Insurance is meant to spread risk. This does not mean subsidizing stupid behaviors. A risk easily foreseen should be avoided. Some places flood with monotonous regularity. If you choose to build a house there, you should be prepared to suffer losses. If that means that people don’t build on floodplains or barrier islands, it is better for both our economic and our ecological future. Our Congress wants to reinstate subsidies of flood insurance that they only recently voted to end. It is a mistake.
We should not subsidize stupid behavior. I know it is very hard not to have sympathy for our fellow citizens whose dreams lie in ruins, houses and businesses clogged with muddy water and it is likely to get worse with changes in climate. We should not leave our fellow citizens in dire straights, but we should perhaps help them move if their previous abodes are no longer well suited to habitation. It is not generous to enable people to stay in places where they will be serial victims to foreseeable vicissitudes of nature. Help a man rebuild his home on a floodplain and you are condemning him to misery and grief again and again. How can we be so cruel?

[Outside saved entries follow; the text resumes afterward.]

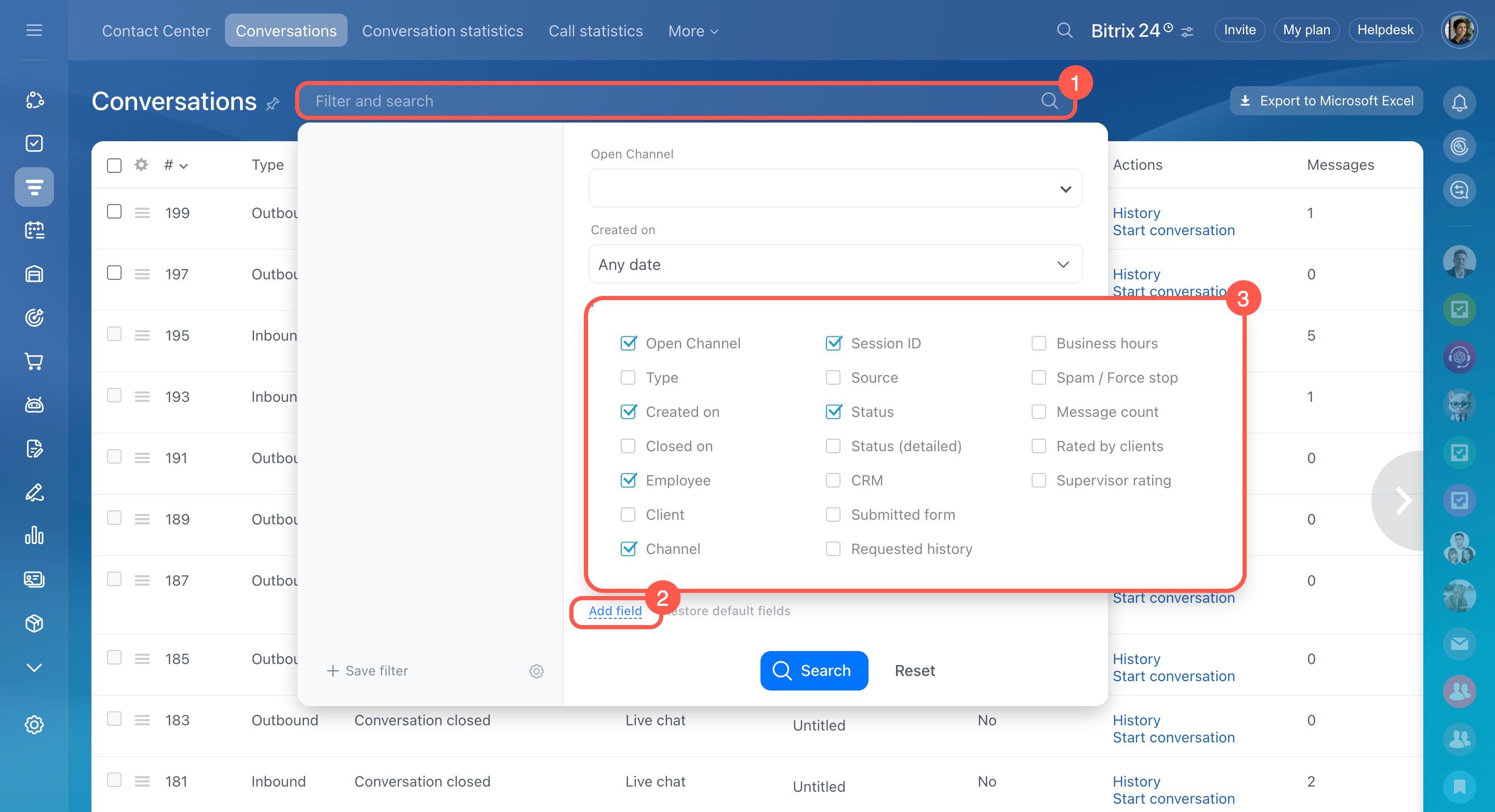This screenshot has width=1495, height=812.
Task: Uncheck the Session ID field
Action: (833, 343)
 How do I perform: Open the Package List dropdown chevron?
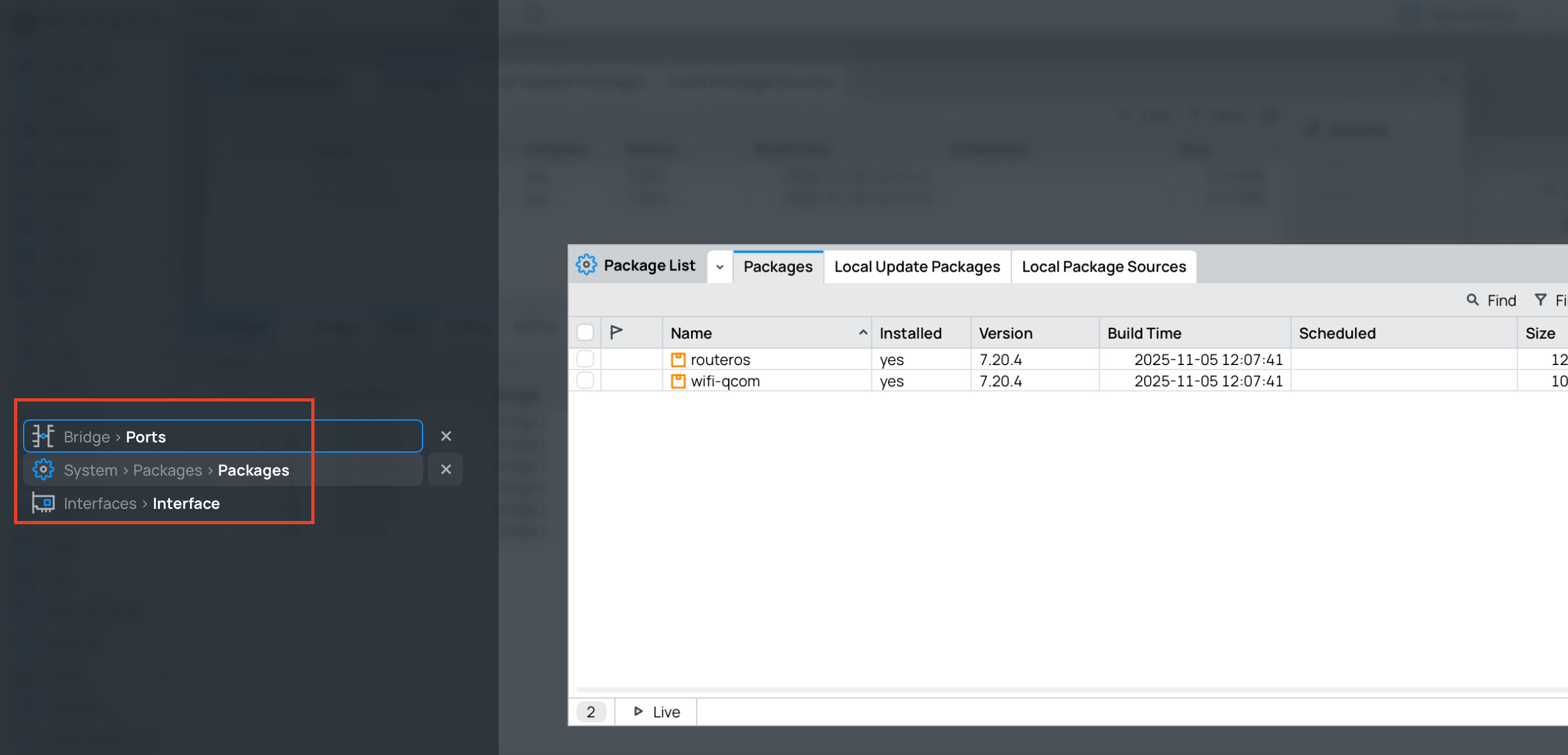(x=720, y=267)
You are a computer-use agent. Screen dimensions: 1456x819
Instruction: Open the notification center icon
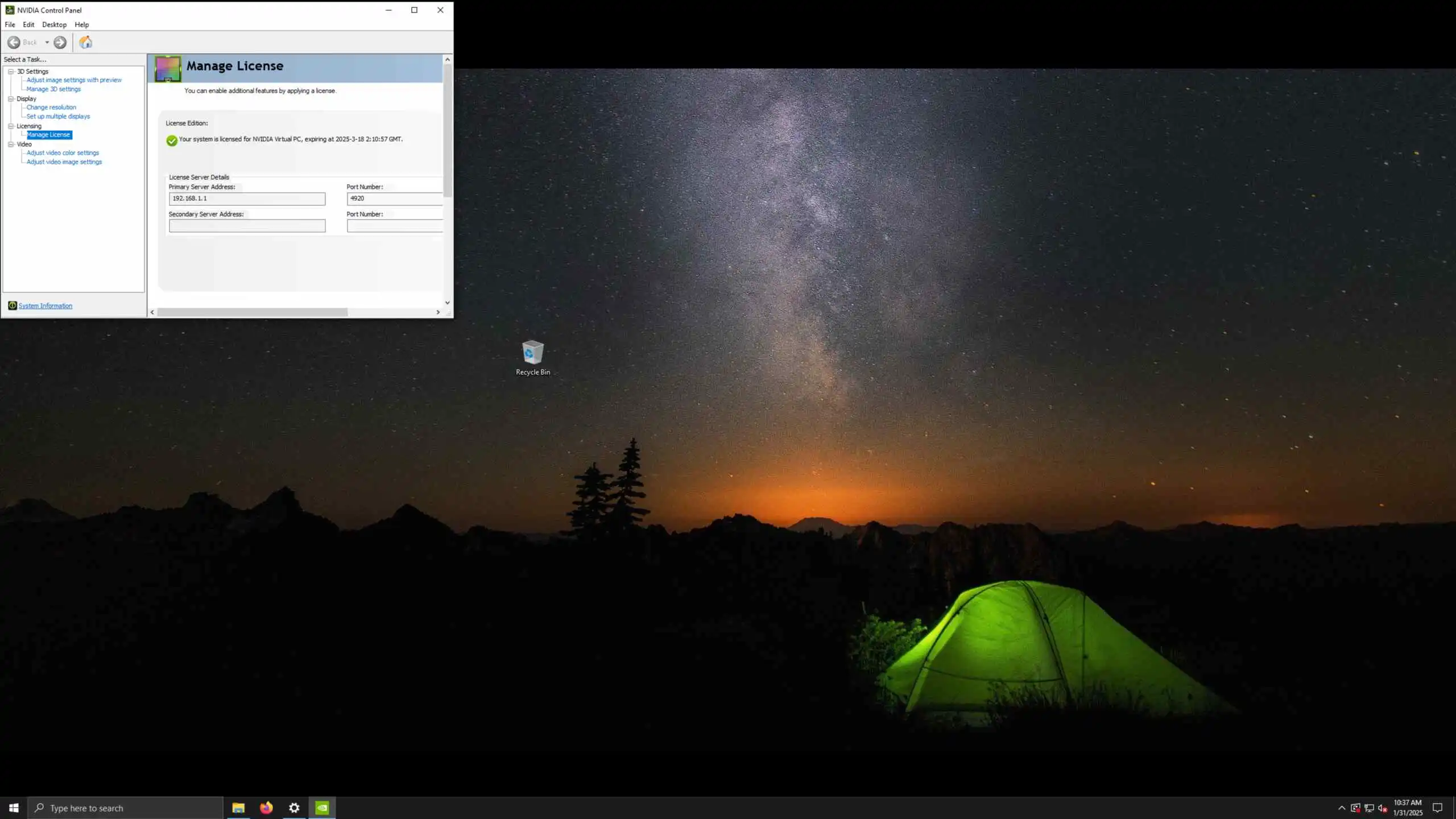pos(1437,808)
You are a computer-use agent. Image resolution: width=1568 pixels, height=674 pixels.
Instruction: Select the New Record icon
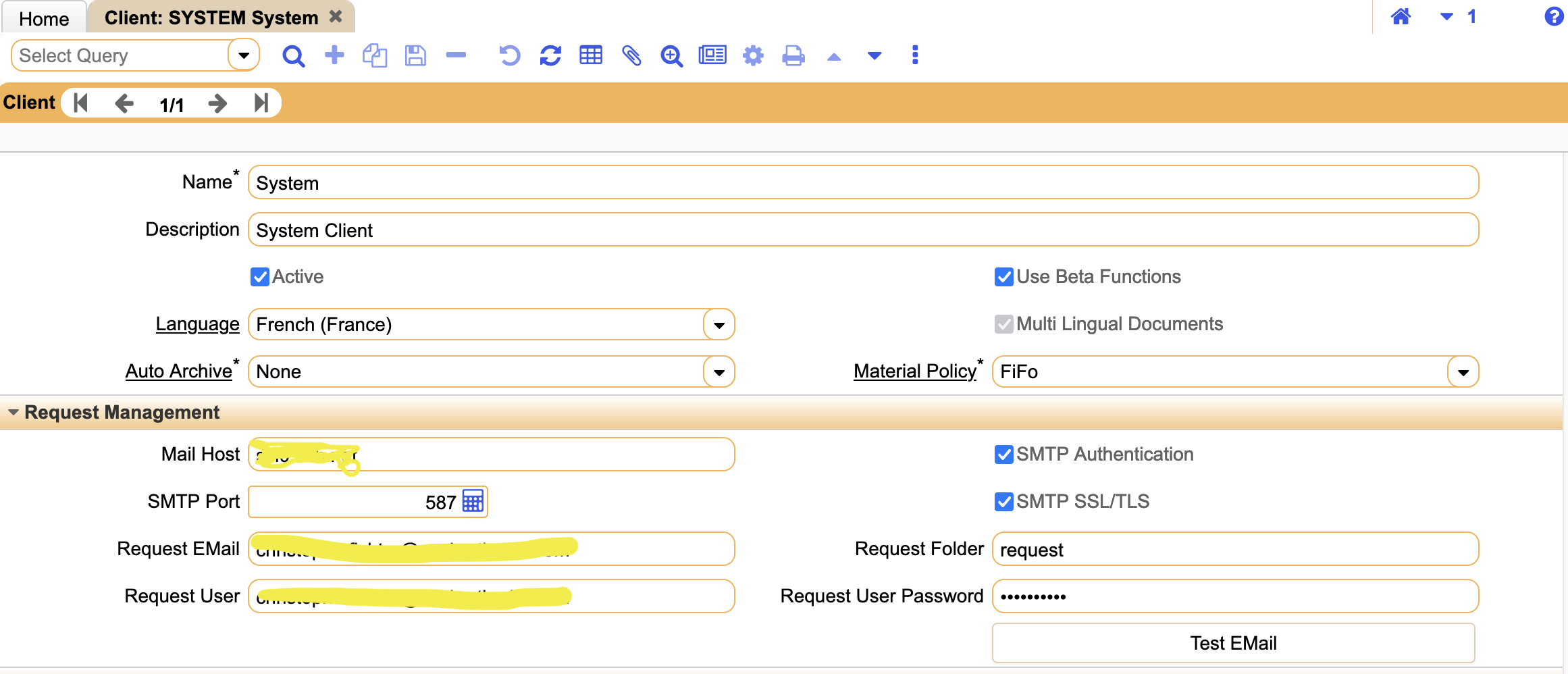(x=334, y=55)
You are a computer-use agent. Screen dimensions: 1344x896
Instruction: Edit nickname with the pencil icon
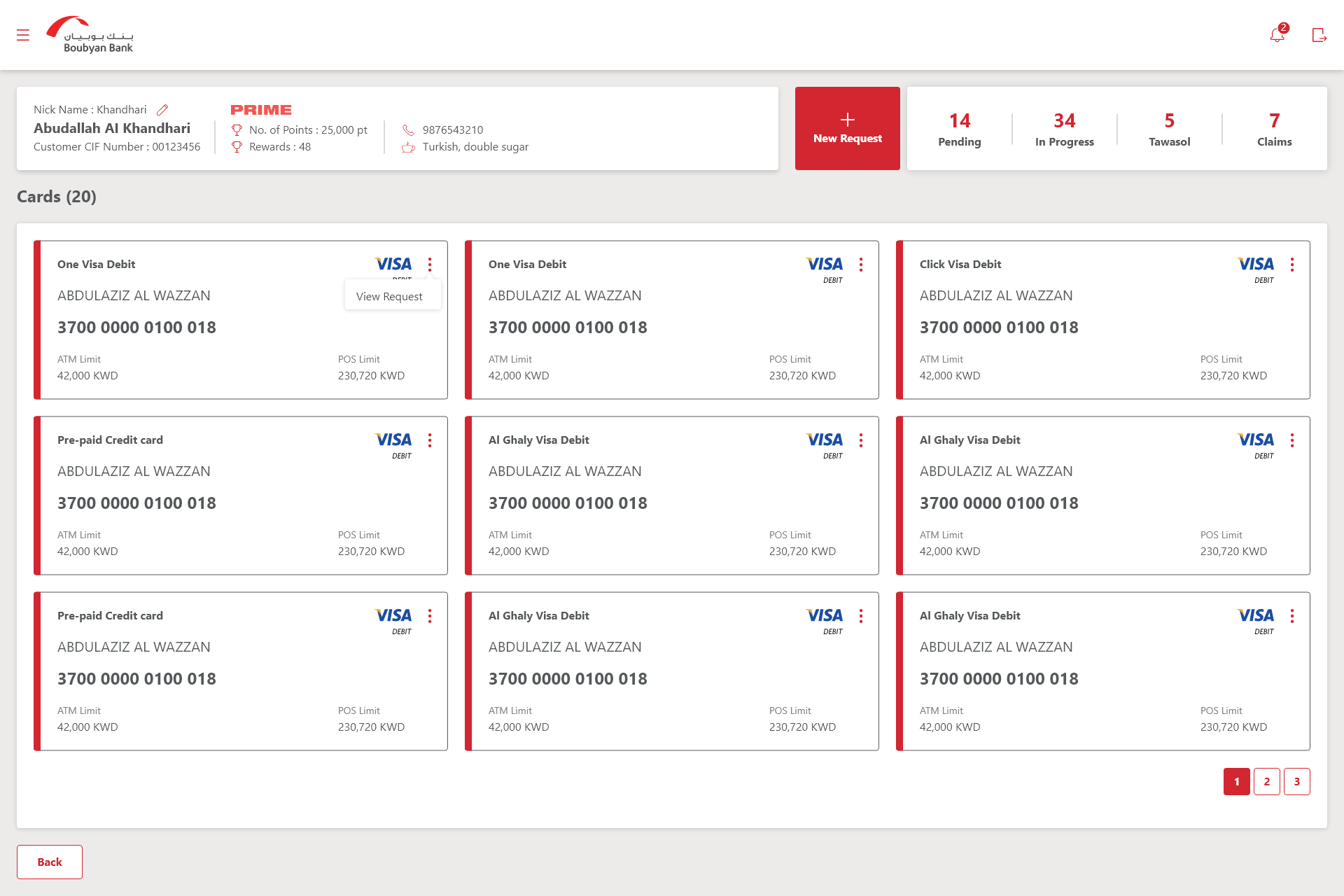coord(162,110)
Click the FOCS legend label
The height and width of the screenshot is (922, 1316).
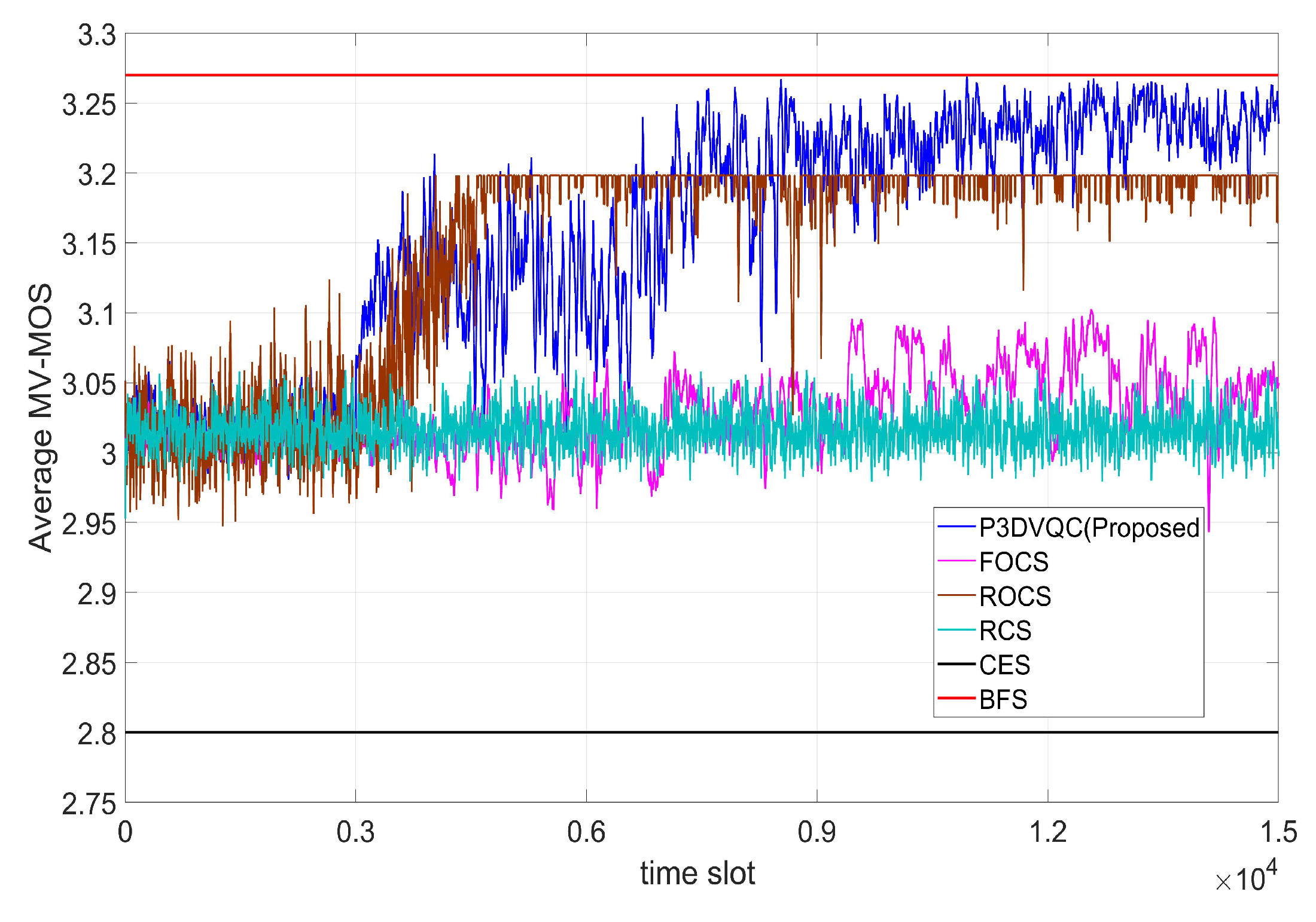click(x=1013, y=562)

There is a story about a preacher in a town that was flooding. The water reached the roof of his church and along came a boat. “Get in,” said the boatman “It is still raining and the flood is rising.” No,” replied the preacher “the Lord will take care of me.” The water continues to rise. Comes another boat and then a third. Each time the preacher dismisses them, explaining that he has faith that the Lord will help him. Finally, there are no more boats and the water is rising. The preacher sees he will drown and calls to the Lord. “I trusted you,” he cries “Why have you forsaken me?” To which the Lord replies, “I sent three boats. Why didn’t you get into one of them?”
In our more modern time, maybe people have too much “faith” in government subsidized insurance. Maybe they should get in the figurative boat and move up the hill or away from the low estuaries.